As leis, conforme escrito no período, servem para a “possibilidade de punição”, ou seja, se não obedecer à lei, poderá haver punição por isso; lembremo-nos, por exemplo, das punições na esfera penal ou administrativa, candidato.

Ele se deu conta, por um lado, de que a educação e as necessidades básicas do ser humano deveriam ser gerenciadas pela pólis (Estado); (…).

O autor do texto, nesse segundo período, continua falando de algo que já estava no primeiro: a educação. A educação deveria ser gerenciada pelo Estado (não pela lei, que não educa). A propósito, o que significa dizer que a educação deve ser gerenciada pelo Estado? Quais são essas necessidades básicas? Se o que está escrito na lei não é o que provoca a obediência, quais fatores, então, nos leva a cumprir a lei (ou a não descumpri-la)? Pense nisso, candidato. Se a obediência não vem pelas leis, mas pela educação, explique isso. Por que as leis não são aptas a educar e a fazer obedecer? Na sua opinião, o que leva o homem à obediência às leis? Tudo isso pode ser discutido no segundo parágrafo do desenvolvimento.

(…) por outro lado, viu que era preciso, de algum modo, isolar para educar, porém, sem reclusão, porque a virtude do caráter político não se reduz, afinal, a um modelo ou teoria, tampouco ao recinto de uma instituição ou de uma pólis. 

Não podemos ler esse trecho nos esquecendo dos anteriores! Embora não saibamos, pelo texto, por qual motivo é preciso ‘isolar para educar’, nem tampouco ter certeza do que seja ‘a virtude do caráter político’, a ênfase do autor está na afirmação de que a educação não vem pela reclusão; não se educa, não se restaura alguém, não se leva alguém à obediência às leis pela reclusão (prisão), pela punição.

Portanto, leitor/escritor, posso afirmar que este tema de prova foi muito bom e interessante. Mãos à obra e força na produção textual!

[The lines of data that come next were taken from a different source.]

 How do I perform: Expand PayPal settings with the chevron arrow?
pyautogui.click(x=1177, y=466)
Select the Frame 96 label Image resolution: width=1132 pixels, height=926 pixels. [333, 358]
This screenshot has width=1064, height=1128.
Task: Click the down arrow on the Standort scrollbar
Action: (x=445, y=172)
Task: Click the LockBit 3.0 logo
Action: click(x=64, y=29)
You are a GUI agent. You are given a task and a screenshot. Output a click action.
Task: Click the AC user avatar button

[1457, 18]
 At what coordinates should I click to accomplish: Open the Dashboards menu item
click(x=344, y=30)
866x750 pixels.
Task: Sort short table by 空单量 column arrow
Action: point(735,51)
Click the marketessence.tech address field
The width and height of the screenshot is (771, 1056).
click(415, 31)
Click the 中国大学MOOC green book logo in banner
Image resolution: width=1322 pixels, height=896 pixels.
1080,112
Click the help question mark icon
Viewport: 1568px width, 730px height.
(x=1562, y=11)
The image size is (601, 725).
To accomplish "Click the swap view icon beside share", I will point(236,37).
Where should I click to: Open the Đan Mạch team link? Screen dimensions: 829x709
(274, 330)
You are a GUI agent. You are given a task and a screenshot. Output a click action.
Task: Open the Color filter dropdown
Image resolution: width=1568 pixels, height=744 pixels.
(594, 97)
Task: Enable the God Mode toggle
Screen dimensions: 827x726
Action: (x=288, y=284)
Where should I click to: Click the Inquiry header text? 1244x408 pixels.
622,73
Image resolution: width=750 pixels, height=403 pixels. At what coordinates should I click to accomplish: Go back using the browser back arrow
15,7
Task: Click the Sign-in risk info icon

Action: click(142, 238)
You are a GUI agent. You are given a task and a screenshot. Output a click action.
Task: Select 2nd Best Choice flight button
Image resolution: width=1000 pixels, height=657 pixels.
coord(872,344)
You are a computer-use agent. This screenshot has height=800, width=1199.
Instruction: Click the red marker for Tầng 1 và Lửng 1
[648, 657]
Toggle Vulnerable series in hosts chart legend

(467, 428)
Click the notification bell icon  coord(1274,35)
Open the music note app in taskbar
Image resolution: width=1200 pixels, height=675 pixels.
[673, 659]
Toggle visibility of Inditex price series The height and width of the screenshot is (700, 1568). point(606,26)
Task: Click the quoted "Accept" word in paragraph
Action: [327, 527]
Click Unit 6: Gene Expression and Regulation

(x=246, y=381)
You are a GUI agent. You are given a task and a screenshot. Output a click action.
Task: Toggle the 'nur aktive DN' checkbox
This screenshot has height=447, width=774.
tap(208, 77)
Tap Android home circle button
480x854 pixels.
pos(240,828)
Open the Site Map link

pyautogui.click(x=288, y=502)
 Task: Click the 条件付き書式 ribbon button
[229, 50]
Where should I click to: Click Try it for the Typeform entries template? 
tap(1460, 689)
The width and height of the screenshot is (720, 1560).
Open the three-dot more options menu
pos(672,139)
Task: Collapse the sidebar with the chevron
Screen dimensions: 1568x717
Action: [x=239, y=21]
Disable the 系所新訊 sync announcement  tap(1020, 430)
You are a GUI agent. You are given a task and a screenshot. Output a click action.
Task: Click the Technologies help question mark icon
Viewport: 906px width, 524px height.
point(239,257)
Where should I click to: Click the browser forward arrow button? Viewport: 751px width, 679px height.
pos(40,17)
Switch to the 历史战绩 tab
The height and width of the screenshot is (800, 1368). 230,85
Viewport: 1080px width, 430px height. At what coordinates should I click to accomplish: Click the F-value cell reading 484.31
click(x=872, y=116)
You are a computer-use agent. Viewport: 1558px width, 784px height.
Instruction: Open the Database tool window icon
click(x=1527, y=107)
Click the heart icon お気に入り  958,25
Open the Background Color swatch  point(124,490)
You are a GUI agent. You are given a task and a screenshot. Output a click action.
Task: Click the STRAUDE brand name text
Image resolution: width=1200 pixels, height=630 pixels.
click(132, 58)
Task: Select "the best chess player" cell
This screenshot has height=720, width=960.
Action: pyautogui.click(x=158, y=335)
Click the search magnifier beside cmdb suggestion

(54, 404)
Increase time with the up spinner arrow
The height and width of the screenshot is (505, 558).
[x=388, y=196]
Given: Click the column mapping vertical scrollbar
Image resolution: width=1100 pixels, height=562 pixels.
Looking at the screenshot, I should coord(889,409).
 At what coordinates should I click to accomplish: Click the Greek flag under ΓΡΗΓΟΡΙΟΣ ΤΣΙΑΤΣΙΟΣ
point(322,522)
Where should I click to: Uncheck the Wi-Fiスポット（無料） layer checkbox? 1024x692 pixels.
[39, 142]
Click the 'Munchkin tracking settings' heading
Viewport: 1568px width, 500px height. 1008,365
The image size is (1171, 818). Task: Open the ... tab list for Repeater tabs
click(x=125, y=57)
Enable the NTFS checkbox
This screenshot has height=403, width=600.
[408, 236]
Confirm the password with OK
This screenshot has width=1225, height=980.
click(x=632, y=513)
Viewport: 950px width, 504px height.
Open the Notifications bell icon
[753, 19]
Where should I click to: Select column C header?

Você pode escrever, por exemplo, sobre as leis como não educadoras (discuta também o verdadeiro papel das leis) e os reais fatores que levam as pessoas à obediência às leis.

Desta prova, candidato, fica mais um aprendizado: ainda que a banca não explicite o tema, ele existe e pode ser depreendido do textinho apresentado!